KR100641103B1 - Fingerprint sensor of impedance conversion type and fabricating method thereof - Google Patents

Abstract

A fingerprint recognition sensor of an impedance changing mode and a manufacturing method thereof are provided to form a flat surface protecting layer without any polishing process by etching the second insulation layer formed to an upper part of a metal feed layer, forming a sensor metal layer to an etched part, and forming the surface protecting layer to an upper part of the formed structure. The second insulation layer(20) is formed to the upper part of the metal feed layer(3) and is etched as much as height of the sensor metal layer(5) by being patterned in a shape of the sensor metal layer. The sensor metal layer is formed to the etched part of the second insulation layer. The surface protecting layer(30) is formed to the upper part of the formed structure. The metal feed layer is formed to the upper part of the first insulation layer(10). The first insulation layer formed to the upper part of a lower substrate(1).

Description

Impedance conversion type fingerprint sensor and manufacturing method {FINGERPRINT SENSOR OF IMPEDANCE CONVERSION TYPE AND FABRICATING METHOD THEREOF}

1 is an exemplary diagram of an optical fingerprint recognition sensor using a prism.

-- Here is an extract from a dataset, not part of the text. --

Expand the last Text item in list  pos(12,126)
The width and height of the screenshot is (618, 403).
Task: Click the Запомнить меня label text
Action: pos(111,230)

2A to 2D are exemplary diagrams of respective fingerprint recognition sensors according to a non-optical measurement scheme.

Figure 3 is a structure for a conventional impedance conversion fingerprint recognition sensor.

Figures 4a to 4c is a cross-sectional view of the manufacturing process of the fingerprint sensor shown in FIG.

Figure 5 is a cross-sectional view of an embodiment of the present invention impedance conversion fingerprint sensor.

Figure 6a to 6e is a cross-sectional view of the manufacturing process of the fingerprint recognition sensor of the present invention shown in FIG.

Figure 7 is a cross-sectional view of yet another embodiment of the present invention impedance conversion fingerprint sensor.

** Description of the symbols for the main parts of the drawings **

1: lower substrate 2, 10: first insulating layer

3: metal feed layer 5: sensor metal layer

20: second insulating layer 30: surface protective layer

BACKGROUND OF THE INVENTION 1. Field of the Invention The present invention relates to an impedance conversion fingerprint recognition sensor and a manufacturing method thereof, and more particularly, to an impedance conversion fingerprint recognition sensor and a method for manufacturing the same, which can improve a recognition rate for a fingerprint.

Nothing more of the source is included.